Nonostante il vociare degli scacazzafogli, all’apparenza tutto può dirsi di Francesco fuorché quella d’essere il tipo tosto e risoluto, il riformatore capace di disincagliare la chiesa dalle secche del Terzo millennio. Ma l’apparenza, si sa, inganna. Tutto può supporsi tranne che uno che teneva bordone ai generali golpisti al punto da tener messa in casa Videla, nemico dichiarato della teologia della Liberazione, in questo in buona compagnia di Ratzinger, possa accendere altro che luci mortuarie sulla chiesa del silenzio. Far dire altro che amen alle madri dei desaparecidos. Ma, si sa, le vie del Signore sono imperscrutabili pure a giorno fatto, figurarsi ora che l’ora è buja. Certo rattrista vedere quanta cura mettano i camerlenghi di turno a officiare il rito della nuova chiesa, a irridere i parlamentari argentini che, Kirchner in testa, alla nuova del papa latinoamericano & compaesano hanno continuato a omaggiare la buonanima di Chavez.

Ma non è un problema dei congressisti della Plata se il paese natale è men che freddo verso il nuovo papa, se tranne i passacarte nessuno crede davvero alla favola del buon pastore, dopo quella del pastore tedesco. Del gesuita amico dei poveri (e nemico di quanti si operavano per loro in altro modo che con la preghiera). Gli è che anche l’emerso dal conclave pare navigare nelle stesse acque dei sommersi nel parlamento nazionale. Un mondo è alla fine – e questo papa pare davvero essere stato pescato alla fine di quel mondo – ma pochi sembrano essersene accorti, compreso un certo numero di cardinali ottuagenari. Il ciarliero arcivescovo Timothy Dolan, però, da New York fa sapere che lui dormirà sonni tranquilli: la chiesa è in buone mani. E se lo dice lui, che tanta parte ha avuto in quest’elezione, ogni fedele può fare altrettanto. Anche perché il sonno della ragione non genera più mostri. Solo bergogli.

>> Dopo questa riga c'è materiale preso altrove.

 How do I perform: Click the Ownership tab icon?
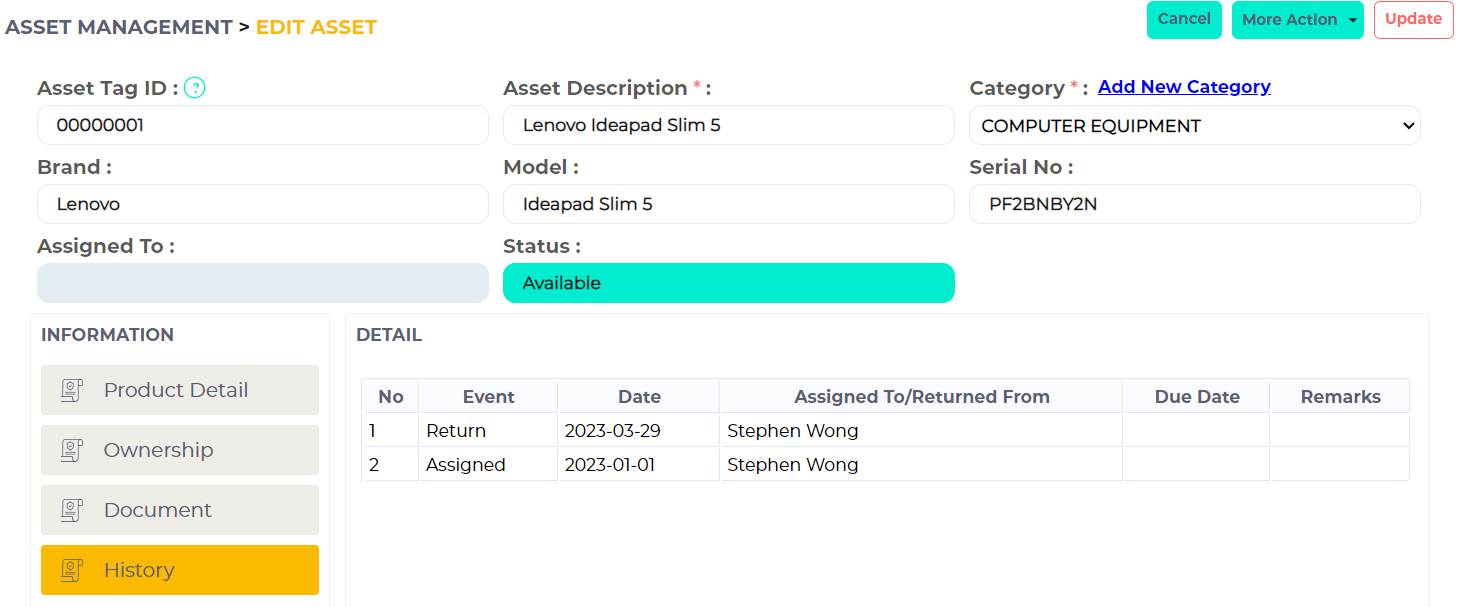point(71,450)
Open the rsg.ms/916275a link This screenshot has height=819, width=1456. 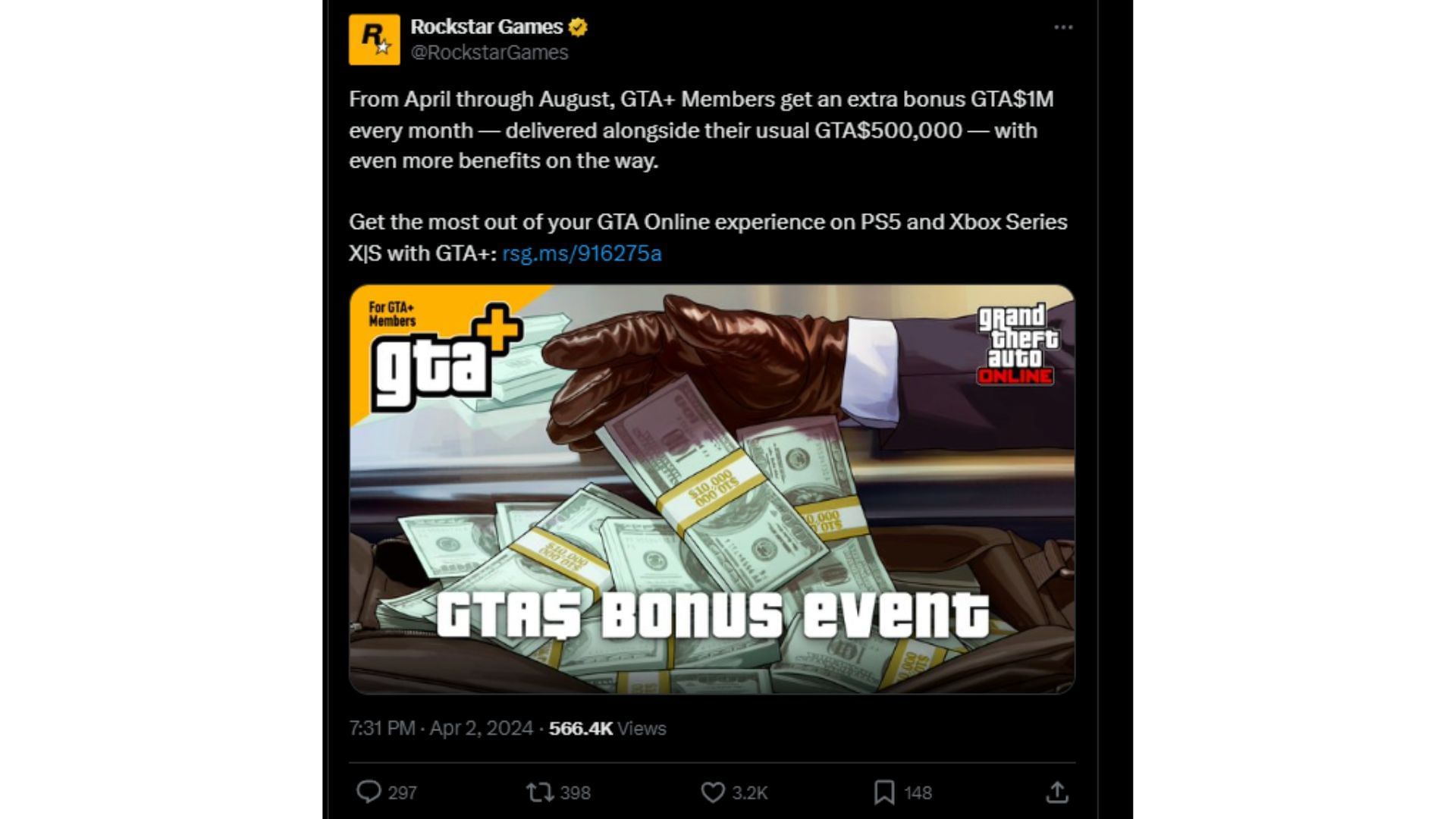(582, 253)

Ps. A proposito del perfido caudillo venezuelano, ora che la sua bara è finita sotterra, coperta dagli stracci colorati dei tanti povericristi che l’adoravano (lui sì), portandosi appresso pure le polemiche sul suo assurdo avvelenamento, sui soliti complotti della Cia, finalmente può dirsi la verità sui veri colpevoli. Il Grande puffo o il Bianconiglio, da qui non si scappa. E nessuno tocchi il negretto.